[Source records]
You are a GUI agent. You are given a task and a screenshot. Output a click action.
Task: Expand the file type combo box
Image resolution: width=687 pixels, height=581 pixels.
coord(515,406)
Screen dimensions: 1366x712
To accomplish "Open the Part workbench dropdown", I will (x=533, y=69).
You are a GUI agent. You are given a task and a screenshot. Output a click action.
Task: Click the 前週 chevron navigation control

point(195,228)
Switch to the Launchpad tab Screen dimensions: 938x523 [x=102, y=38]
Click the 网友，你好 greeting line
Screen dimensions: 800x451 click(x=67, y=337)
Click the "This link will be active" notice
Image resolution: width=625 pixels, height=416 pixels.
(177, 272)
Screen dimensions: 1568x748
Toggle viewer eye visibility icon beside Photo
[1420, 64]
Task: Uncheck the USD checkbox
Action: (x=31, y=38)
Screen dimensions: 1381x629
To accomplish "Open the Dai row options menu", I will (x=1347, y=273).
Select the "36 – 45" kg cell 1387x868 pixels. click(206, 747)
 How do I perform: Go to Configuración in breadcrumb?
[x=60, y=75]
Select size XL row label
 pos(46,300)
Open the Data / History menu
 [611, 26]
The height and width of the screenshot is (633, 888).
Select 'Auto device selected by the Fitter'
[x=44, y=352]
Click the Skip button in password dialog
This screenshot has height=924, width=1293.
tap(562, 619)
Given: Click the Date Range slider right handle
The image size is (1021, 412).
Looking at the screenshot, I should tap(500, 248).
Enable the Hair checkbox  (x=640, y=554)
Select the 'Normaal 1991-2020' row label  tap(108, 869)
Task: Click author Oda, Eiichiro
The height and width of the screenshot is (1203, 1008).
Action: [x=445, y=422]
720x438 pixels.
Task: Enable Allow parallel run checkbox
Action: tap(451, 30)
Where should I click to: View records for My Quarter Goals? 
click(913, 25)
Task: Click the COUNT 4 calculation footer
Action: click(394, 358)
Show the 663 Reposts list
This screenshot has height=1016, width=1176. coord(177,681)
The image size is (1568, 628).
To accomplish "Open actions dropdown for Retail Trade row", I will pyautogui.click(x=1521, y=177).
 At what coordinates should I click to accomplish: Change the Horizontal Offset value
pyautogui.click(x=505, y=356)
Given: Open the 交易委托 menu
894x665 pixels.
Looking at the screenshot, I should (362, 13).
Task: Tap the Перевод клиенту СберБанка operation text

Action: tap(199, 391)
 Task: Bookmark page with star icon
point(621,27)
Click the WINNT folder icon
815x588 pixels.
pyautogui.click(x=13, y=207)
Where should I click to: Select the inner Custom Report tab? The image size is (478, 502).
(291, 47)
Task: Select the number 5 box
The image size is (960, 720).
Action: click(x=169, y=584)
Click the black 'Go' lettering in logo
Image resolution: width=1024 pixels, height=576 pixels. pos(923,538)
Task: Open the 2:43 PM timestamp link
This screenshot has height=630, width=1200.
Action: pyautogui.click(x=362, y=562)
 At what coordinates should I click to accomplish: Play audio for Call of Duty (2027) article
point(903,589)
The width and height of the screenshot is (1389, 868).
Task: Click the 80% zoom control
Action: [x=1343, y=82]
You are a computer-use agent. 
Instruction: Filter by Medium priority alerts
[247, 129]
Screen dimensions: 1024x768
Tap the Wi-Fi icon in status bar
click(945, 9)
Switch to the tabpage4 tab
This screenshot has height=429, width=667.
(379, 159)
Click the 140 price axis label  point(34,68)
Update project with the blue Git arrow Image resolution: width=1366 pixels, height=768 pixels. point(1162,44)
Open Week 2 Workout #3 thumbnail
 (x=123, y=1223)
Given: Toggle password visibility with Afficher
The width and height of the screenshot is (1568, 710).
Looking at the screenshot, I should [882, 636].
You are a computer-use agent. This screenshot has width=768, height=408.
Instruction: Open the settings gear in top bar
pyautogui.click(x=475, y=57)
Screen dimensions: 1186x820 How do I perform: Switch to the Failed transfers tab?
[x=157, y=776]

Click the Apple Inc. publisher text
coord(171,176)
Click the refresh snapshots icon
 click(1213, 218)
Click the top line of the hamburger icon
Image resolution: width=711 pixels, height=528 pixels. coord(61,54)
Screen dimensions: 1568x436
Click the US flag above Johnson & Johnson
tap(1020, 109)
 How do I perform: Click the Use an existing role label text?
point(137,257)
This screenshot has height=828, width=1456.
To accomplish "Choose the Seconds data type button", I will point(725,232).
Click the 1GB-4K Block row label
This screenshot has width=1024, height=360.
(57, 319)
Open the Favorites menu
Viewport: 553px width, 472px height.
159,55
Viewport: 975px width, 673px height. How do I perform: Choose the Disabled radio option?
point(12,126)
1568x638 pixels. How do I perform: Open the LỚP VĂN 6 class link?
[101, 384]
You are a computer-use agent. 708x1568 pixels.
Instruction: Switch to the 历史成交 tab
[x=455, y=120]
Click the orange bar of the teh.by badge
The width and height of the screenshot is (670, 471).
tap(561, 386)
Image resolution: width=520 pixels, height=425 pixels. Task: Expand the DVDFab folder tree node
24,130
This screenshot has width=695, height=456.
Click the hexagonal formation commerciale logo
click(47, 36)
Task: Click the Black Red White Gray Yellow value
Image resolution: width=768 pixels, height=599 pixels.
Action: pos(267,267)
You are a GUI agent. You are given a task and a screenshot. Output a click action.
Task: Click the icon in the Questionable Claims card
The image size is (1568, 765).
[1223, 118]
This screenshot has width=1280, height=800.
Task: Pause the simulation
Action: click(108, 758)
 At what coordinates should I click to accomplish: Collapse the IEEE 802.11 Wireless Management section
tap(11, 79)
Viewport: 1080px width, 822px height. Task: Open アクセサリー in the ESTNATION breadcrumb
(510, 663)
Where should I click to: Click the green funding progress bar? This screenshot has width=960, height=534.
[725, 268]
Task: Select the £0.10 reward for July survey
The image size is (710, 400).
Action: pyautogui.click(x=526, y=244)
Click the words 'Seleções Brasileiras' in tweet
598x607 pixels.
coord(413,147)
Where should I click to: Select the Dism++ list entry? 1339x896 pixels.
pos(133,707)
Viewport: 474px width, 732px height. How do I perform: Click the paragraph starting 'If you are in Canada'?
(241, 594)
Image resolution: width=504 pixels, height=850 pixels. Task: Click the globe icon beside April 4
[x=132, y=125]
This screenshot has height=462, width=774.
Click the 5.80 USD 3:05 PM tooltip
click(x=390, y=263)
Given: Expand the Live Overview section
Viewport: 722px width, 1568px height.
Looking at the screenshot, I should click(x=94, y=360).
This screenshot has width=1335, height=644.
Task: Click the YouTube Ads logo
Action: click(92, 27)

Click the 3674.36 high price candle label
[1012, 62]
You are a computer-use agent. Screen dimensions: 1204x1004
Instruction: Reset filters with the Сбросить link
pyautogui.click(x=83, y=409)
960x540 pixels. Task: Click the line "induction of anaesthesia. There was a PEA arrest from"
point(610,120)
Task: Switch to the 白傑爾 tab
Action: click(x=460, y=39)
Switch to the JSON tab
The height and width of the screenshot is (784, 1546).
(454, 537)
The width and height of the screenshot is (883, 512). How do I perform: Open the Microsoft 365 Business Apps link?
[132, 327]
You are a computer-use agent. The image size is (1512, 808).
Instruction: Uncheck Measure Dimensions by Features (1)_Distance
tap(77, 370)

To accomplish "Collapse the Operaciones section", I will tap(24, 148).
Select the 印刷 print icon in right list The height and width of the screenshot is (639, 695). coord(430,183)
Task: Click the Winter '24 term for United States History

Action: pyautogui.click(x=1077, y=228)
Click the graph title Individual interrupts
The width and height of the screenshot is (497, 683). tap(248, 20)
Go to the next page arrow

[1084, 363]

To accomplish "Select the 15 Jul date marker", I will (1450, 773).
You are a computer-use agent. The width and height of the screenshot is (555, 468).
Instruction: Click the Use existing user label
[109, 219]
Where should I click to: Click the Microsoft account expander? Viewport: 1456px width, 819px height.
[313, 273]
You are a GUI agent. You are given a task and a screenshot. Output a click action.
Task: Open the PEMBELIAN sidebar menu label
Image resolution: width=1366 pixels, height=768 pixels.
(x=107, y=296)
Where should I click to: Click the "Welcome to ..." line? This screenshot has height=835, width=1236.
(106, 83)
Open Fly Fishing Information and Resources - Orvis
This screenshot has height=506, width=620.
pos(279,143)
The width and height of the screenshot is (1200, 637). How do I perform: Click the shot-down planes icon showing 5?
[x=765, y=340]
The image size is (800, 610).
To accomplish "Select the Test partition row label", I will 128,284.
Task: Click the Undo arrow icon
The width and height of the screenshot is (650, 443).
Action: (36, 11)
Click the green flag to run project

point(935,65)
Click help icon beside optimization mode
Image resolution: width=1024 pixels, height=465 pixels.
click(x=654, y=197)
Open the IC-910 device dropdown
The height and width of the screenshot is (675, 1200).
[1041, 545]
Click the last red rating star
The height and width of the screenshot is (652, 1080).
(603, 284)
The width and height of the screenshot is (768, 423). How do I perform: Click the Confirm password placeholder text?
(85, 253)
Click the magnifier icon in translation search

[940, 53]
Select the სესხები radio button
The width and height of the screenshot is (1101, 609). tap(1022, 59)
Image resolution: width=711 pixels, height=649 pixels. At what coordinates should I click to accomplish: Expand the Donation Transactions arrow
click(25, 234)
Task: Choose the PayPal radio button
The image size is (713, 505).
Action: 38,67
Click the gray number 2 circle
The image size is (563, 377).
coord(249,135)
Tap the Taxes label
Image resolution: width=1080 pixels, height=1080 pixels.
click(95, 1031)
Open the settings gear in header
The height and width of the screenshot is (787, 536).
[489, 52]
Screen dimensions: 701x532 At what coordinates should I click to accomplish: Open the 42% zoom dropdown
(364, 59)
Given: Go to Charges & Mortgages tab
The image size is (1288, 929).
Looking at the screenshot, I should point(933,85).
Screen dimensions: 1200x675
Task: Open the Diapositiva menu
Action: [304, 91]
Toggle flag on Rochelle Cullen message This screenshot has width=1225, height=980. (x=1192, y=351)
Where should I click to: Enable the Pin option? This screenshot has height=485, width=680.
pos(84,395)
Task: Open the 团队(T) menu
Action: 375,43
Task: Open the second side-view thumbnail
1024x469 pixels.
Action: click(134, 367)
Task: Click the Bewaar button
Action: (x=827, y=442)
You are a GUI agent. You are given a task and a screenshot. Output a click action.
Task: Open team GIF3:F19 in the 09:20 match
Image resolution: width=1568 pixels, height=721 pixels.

TO DO
Print the lines above from the one with "Go to the next page arrow" through the one with "Click the gray number 2 circle", both included, exactly as written and nothing more.

EXERCISE OUTPUT
Go to the next page arrow

[1084, 363]

To accomplish "Select the 15 Jul date marker", I will (1450, 773).
You are a computer-use agent. The width and height of the screenshot is (555, 468).
Instruction: Click the Use existing user label
[109, 219]
Where should I click to: Click the Microsoft account expander? Viewport: 1456px width, 819px height.
[313, 273]
You are a GUI agent. You are given a task and a screenshot. Output a click action.
Task: Open the PEMBELIAN sidebar menu label
Image resolution: width=1366 pixels, height=768 pixels.
(x=107, y=296)
Where should I click to: Click the "Welcome to ..." line? This screenshot has height=835, width=1236.
(106, 83)
Open Fly Fishing Information and Resources - Orvis
This screenshot has height=506, width=620.
pos(279,143)
The width and height of the screenshot is (1200, 637). How do I perform: Click the shot-down planes icon showing 5?
[x=765, y=340]
The image size is (800, 610).
To accomplish "Select the Test partition row label", I will 128,284.
Task: Click the Undo arrow icon
The width and height of the screenshot is (650, 443).
Action: (36, 11)
Click the green flag to run project

point(935,65)
Click help icon beside optimization mode
Image resolution: width=1024 pixels, height=465 pixels.
click(x=654, y=197)
Open the IC-910 device dropdown
The height and width of the screenshot is (675, 1200).
[1041, 545]
Click the last red rating star
The height and width of the screenshot is (652, 1080).
(603, 284)
The width and height of the screenshot is (768, 423). How do I perform: Click the Confirm password placeholder text?
(85, 253)
Click the magnifier icon in translation search

[940, 53]
Select the სესხები radio button
The width and height of the screenshot is (1101, 609). tap(1022, 59)
Image resolution: width=711 pixels, height=649 pixels. At what coordinates should I click to accomplish: Expand the Donation Transactions arrow
click(25, 234)
Task: Choose the PayPal radio button
The image size is (713, 505).
Action: 38,67
Click the gray number 2 circle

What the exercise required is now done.